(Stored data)
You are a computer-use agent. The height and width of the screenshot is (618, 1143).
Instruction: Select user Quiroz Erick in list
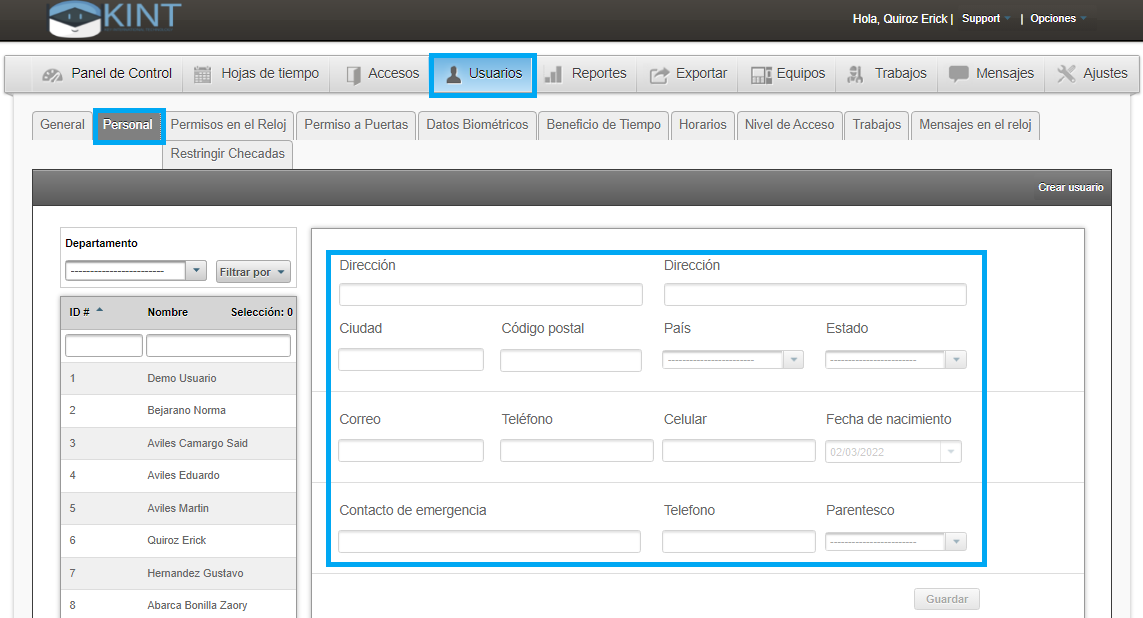[x=177, y=541]
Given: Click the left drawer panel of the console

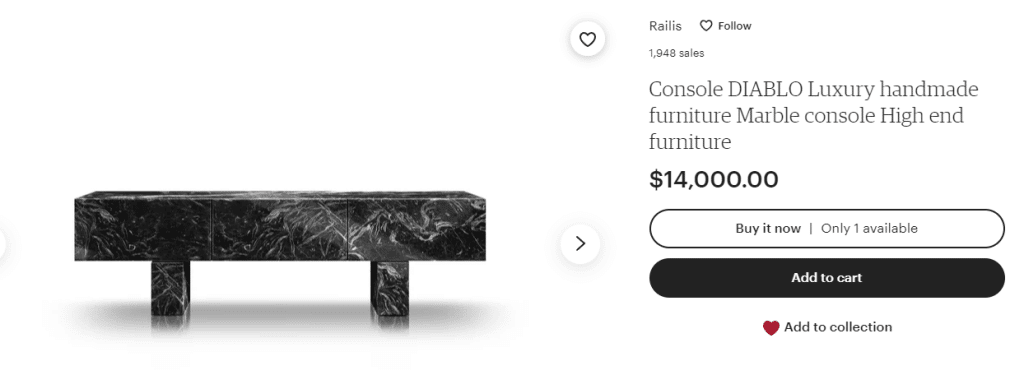Looking at the screenshot, I should [143, 230].
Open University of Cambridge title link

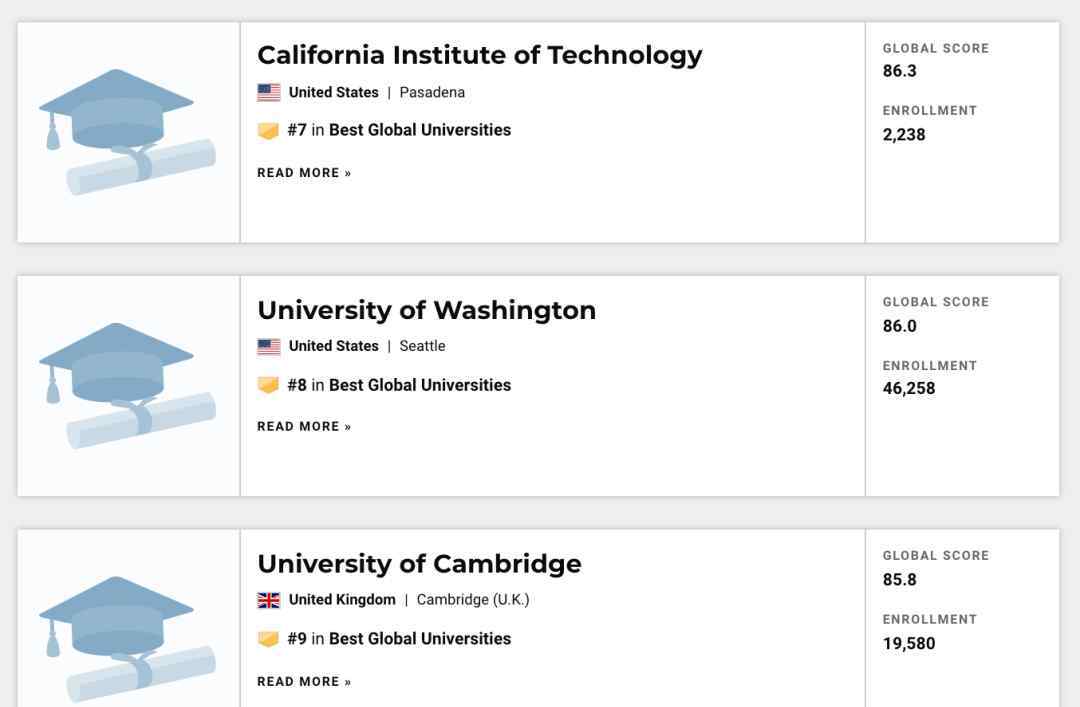(x=419, y=564)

### Work task
An exact copy of the lines from the one with "Instruction: Select user Quiroz Erick in list" through the last line of the records, inclusive, is required, with all pictures left out.

### Answer to the problem
Instruction: Select user Quiroz Erick in list
[x=177, y=541]
Given: Click the left drawer panel of the console

Looking at the screenshot, I should [143, 230].
Open University of Cambridge title link

(x=419, y=564)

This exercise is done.